→ What is being asked:
An exact copy of all the data is needed, with every picture left out.
====================
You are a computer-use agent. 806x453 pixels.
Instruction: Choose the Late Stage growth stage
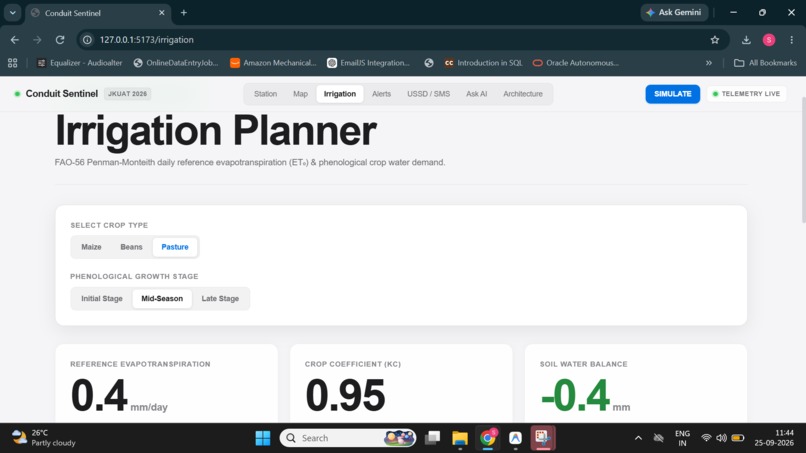(220, 298)
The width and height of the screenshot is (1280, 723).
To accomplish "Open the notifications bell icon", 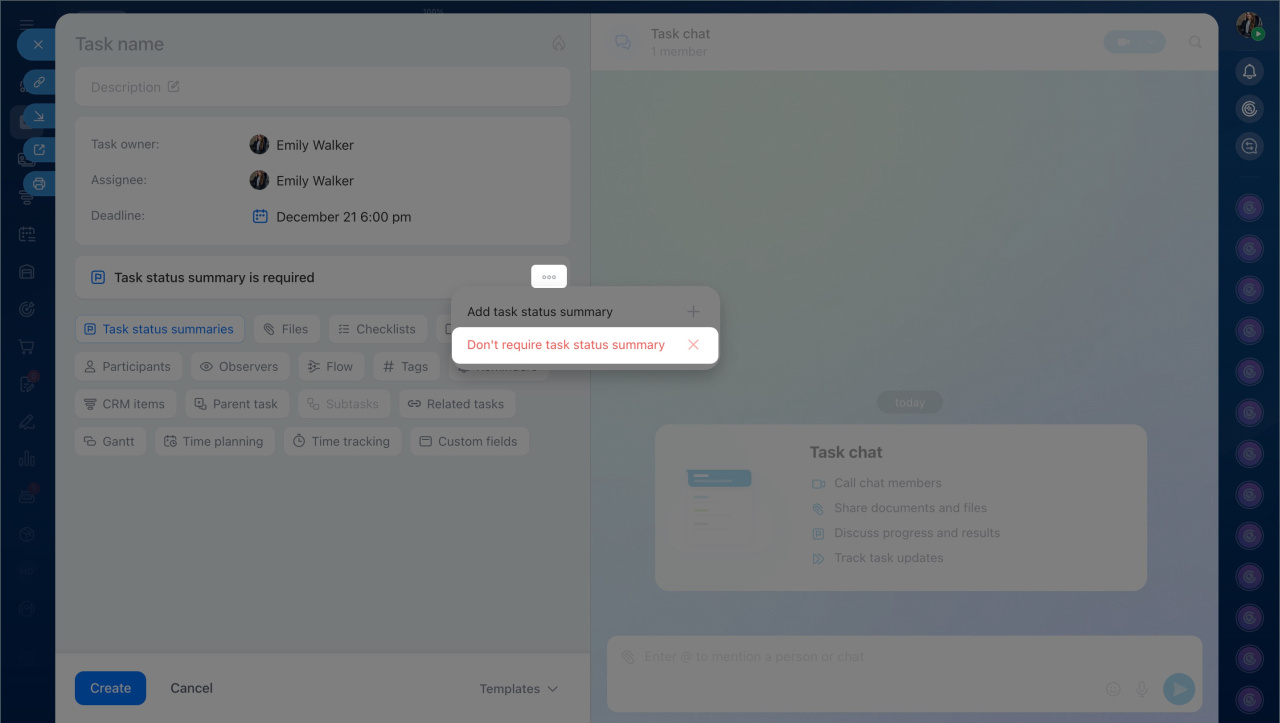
====================
→ Solved problem:
You are a computer-use agent. 806x453 pixels.
Instruction: Choose the Late Stage growth stage
(220, 298)
The width and height of the screenshot is (1280, 723).
To accomplish "Open the notifications bell icon", 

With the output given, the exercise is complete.